═══ Input data ═══
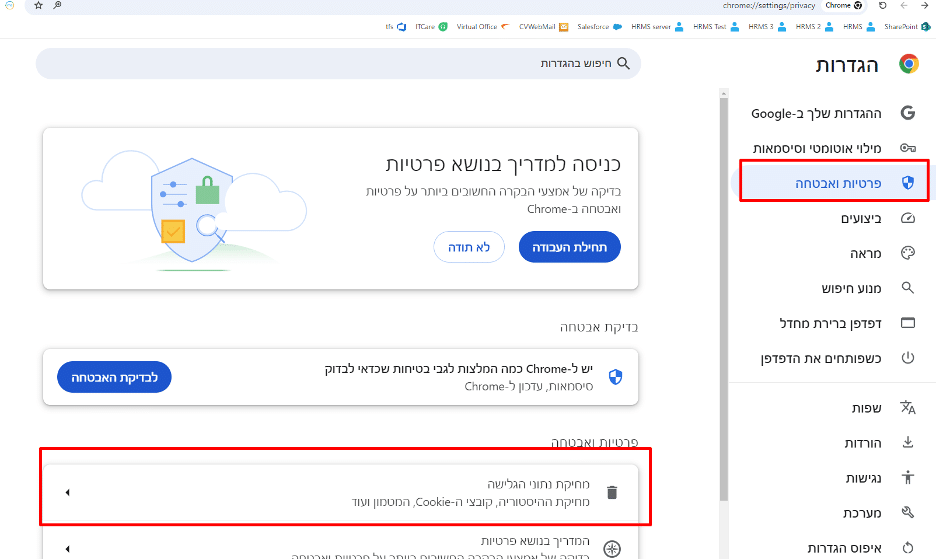Screen dimensions: 936x560
Task: Click the Performance speedometer icon in sidebar
Action: tap(908, 218)
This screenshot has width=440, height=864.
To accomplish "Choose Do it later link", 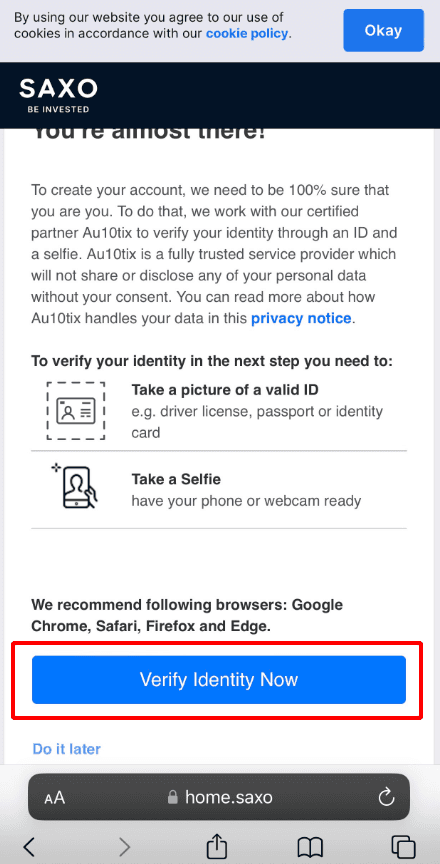I will [x=67, y=749].
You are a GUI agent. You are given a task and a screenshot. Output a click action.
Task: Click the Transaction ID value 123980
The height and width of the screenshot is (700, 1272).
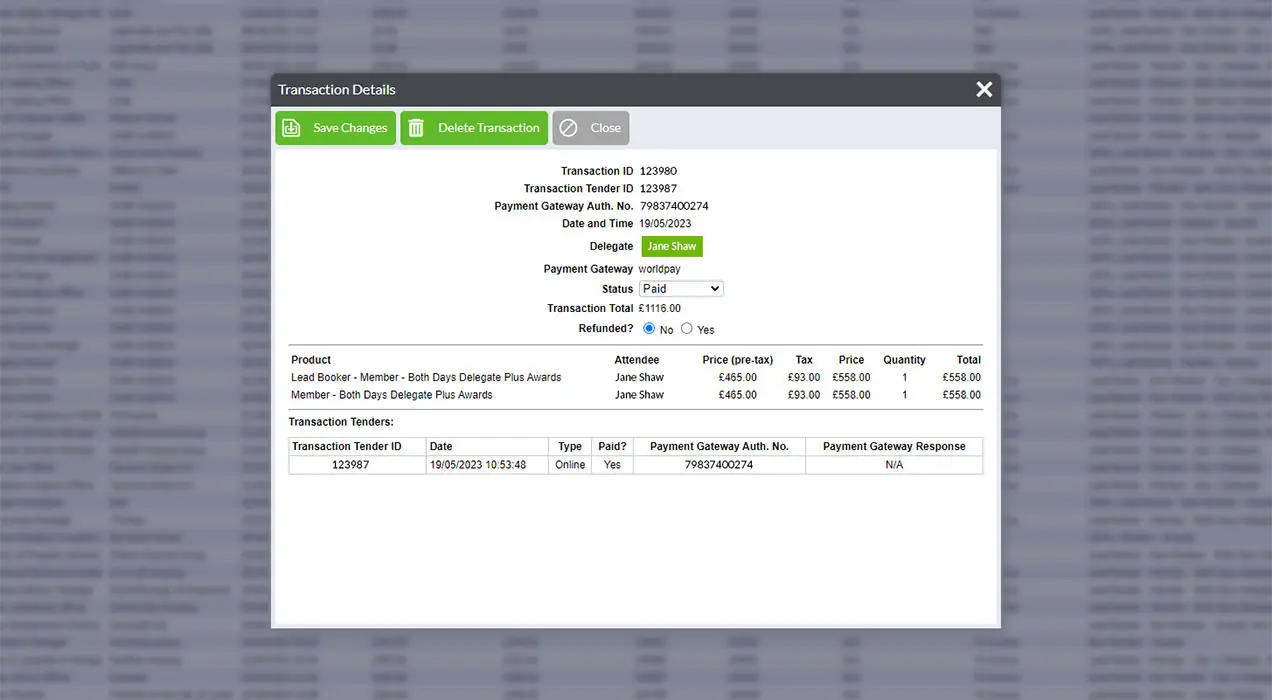coord(658,171)
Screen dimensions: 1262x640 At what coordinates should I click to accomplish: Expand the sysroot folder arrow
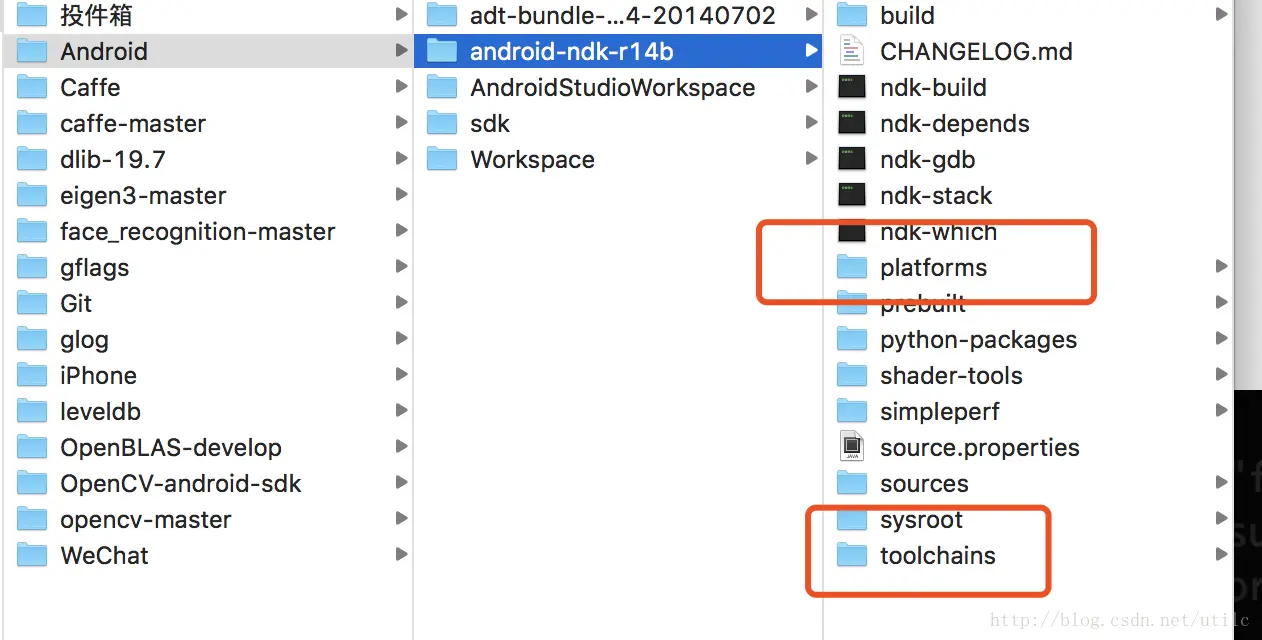click(1221, 518)
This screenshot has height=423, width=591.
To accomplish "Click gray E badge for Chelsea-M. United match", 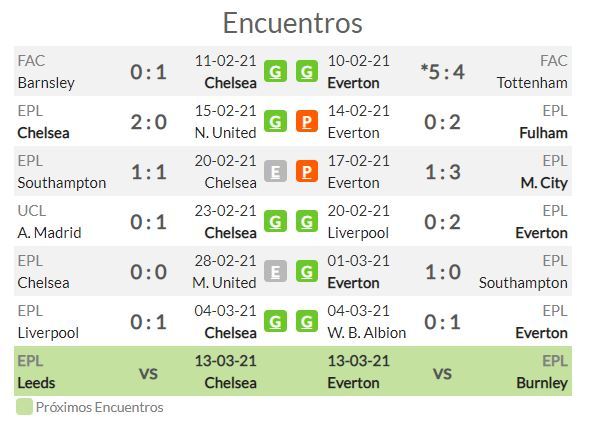I will 275,271.
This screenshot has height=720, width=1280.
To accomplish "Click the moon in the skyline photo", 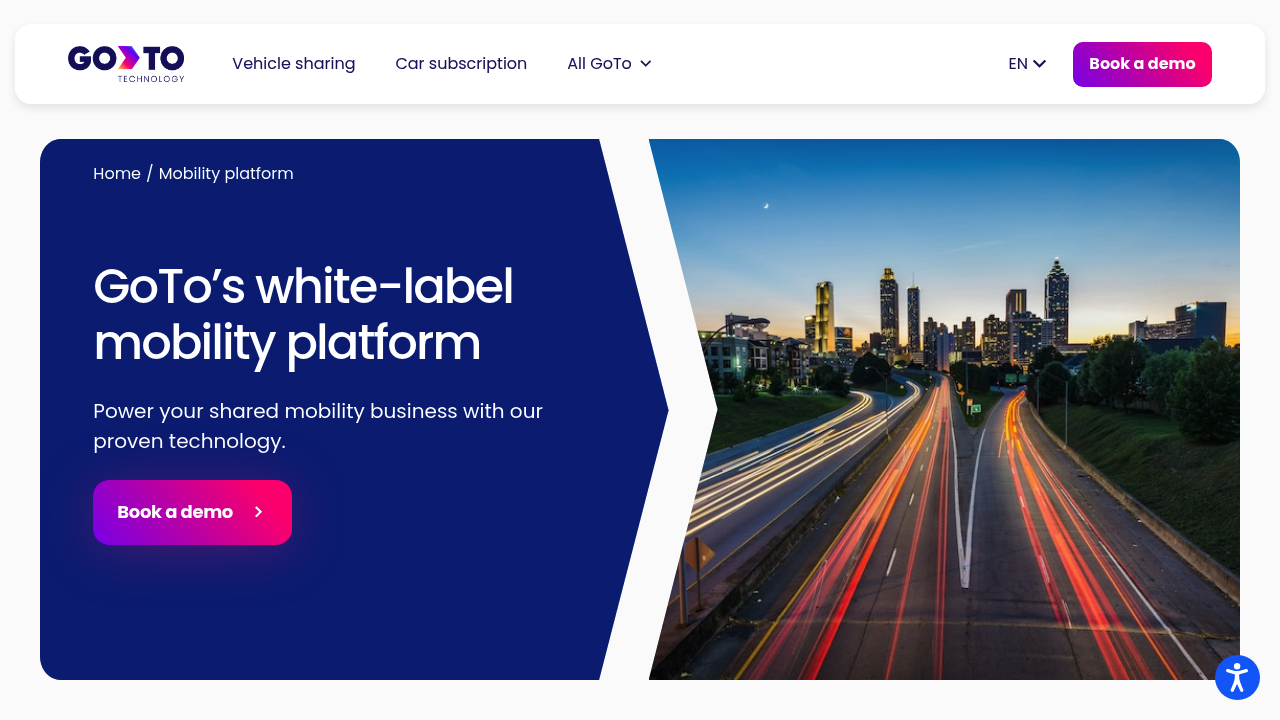I will tap(766, 206).
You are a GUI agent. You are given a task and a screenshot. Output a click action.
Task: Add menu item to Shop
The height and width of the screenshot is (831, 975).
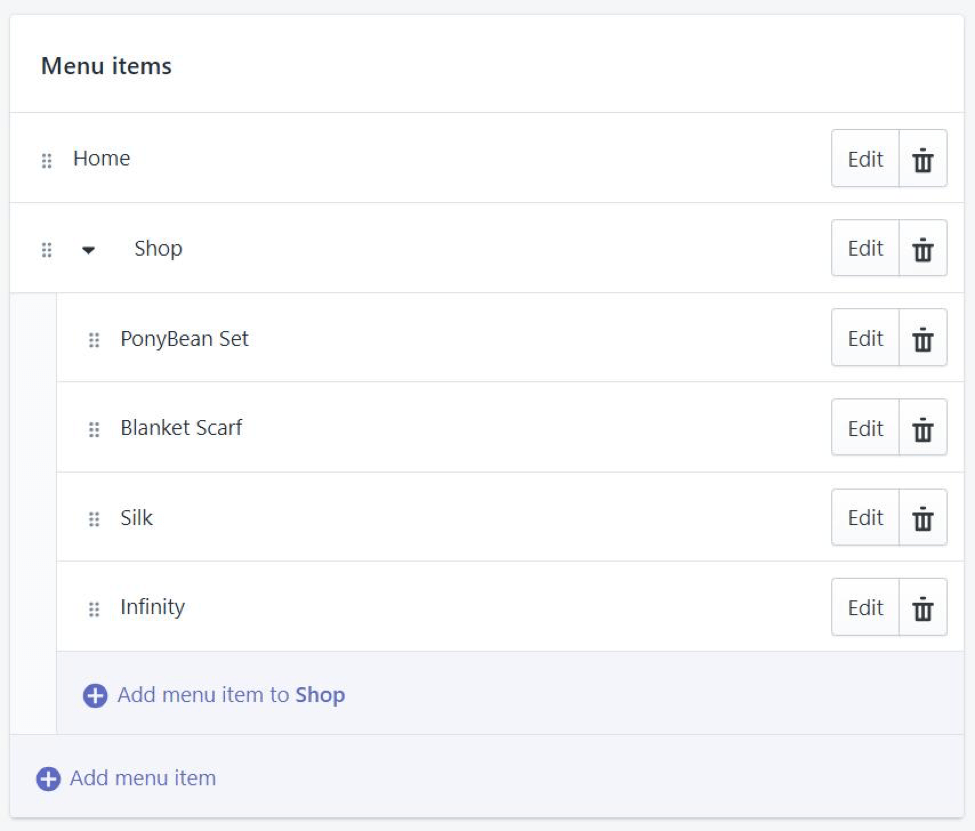coord(214,695)
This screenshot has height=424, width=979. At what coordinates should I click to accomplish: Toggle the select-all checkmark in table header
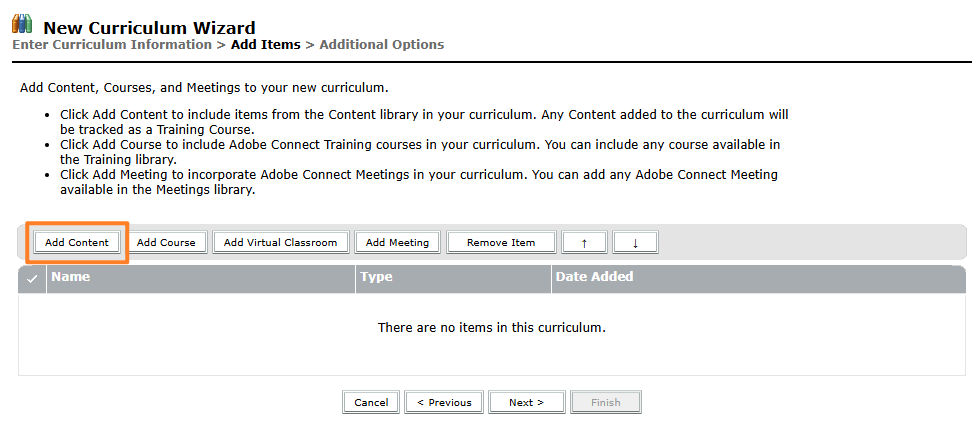click(x=32, y=278)
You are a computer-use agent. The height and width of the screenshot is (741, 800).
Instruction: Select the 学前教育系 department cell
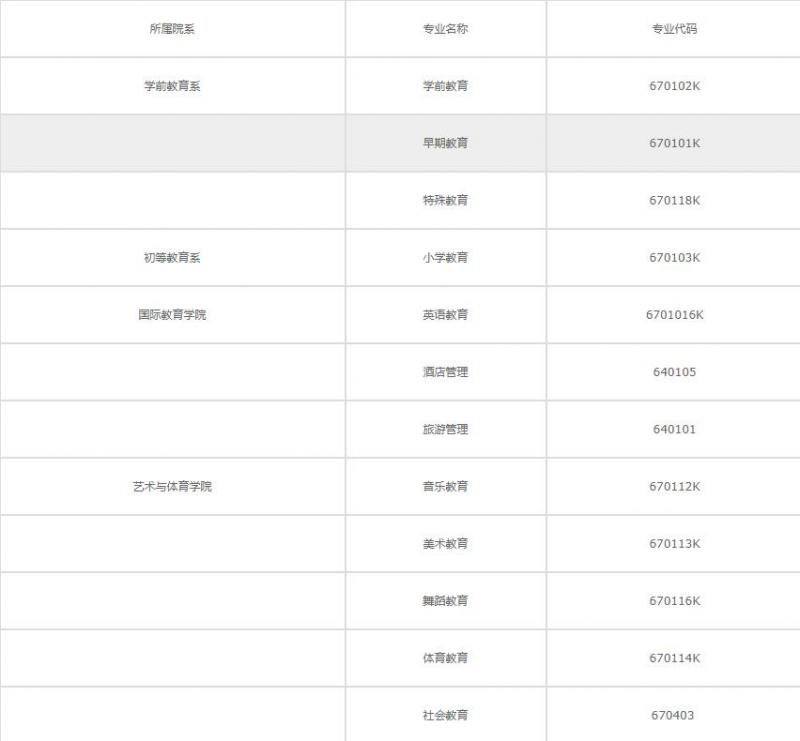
═══
Goal of the exercise: Please copy the data above word for word, but only from the line that contains "This screenshot has height=424, width=979." through the final line, both included, and without the pictures.

Response to this task:
This screenshot has height=424, width=979. At what coordinates should I click to accomplish: Toggle the select-all checkmark in table header
click(x=32, y=278)
You are a computer-use agent. The height and width of the screenshot is (741, 800).
Instruction: Select the 学前教育系 department cell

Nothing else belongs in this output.